Как-то раз, Бенедикт и вовсе пытался заставить меня пойти в мастерскую мастера кисти и заказать мой портрет, ведь по закону, каждая замужняя дама должна была его иметь. Хуже, чем это, наверное, не было ничего. Выращенная поколением фотографов, я и представить себе не могла, что однажды, мне придется несколько дней, а то и недель просидеть на одном месте, не меняя положения, чтобы художник смог нарисовать картину, которая более-менее отдаленно будет напоминать мне меня. В итоге я просто уперла руки в бока и заявила, что не видать ему моего портрета, как Елизаветы II, демонстративно развернулась и ушла в спальню быстрее, чем он смог бы меня поймать. Такое поведение не обошлось даром, и через несколько дней в нашем доме поселился ни кто иной, как Томас Гейнсборо, чью фамилию я слышала лишь мельком, мирно посапывая на уроках истории культуры. Угрюмый, словно обиженный на весь мир мужчина сразу не запал мне в душу и от этого у нас постоянно возникали стычки с графом, который уговаривал меня таки сесть и смириться с тем, что мой портрет, хочу я того или нет, будет красоваться в нашей гостиной. И смириться, и вправду пришлось.

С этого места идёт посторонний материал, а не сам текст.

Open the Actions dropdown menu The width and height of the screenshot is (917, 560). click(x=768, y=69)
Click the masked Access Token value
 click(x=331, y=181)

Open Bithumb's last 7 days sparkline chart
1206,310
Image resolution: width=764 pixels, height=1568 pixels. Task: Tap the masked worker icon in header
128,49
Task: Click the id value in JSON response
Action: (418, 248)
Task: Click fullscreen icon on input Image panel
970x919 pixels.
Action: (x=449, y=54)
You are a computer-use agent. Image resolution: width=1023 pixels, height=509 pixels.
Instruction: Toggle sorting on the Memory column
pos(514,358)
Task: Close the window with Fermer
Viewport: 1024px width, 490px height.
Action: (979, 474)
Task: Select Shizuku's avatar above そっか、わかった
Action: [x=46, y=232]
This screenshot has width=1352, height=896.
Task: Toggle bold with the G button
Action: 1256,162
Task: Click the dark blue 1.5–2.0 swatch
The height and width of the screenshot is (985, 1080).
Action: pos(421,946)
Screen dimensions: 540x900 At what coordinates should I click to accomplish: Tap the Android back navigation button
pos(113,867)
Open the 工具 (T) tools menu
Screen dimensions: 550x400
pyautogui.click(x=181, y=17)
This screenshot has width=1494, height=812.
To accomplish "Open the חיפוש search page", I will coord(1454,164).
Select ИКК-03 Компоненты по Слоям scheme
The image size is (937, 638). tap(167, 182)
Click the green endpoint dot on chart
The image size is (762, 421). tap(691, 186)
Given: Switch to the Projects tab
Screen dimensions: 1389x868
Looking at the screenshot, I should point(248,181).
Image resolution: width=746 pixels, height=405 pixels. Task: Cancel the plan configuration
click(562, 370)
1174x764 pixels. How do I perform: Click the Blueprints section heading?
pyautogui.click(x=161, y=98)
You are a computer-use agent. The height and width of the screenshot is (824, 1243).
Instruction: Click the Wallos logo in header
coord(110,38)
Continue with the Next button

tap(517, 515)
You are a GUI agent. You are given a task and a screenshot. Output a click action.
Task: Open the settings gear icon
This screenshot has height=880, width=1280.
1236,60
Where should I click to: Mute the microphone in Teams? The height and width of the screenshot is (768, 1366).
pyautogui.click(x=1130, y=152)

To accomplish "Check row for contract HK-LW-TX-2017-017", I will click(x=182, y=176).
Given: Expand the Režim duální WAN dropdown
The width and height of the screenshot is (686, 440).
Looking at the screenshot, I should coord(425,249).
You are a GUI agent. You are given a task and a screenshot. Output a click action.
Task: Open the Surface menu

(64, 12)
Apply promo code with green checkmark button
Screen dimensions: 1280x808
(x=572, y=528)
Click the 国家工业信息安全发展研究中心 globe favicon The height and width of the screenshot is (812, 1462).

Итак, день ото дня, я сидела на стуле в гостиной и смотрела на художника, улыбаясь во все зубы, хотя мне следовало улыбаться, как истинная Шарлотта – изображать из себя Мону Лизу с сотнями тайнами внутри маленького тела. Хотя единственной моей тайной за последнее время стало то, что я тайком тащила с кухни добрую часть еды. Но и об этом мало кто не знал, при виде меня, грозно орудующей ложкой над огромной кастрюлей, все слуги тут же терялись и лишь тихонько стояли позади меня, пока я с набитым ртом пыталась перед ними извиниться за доставленные неудобства.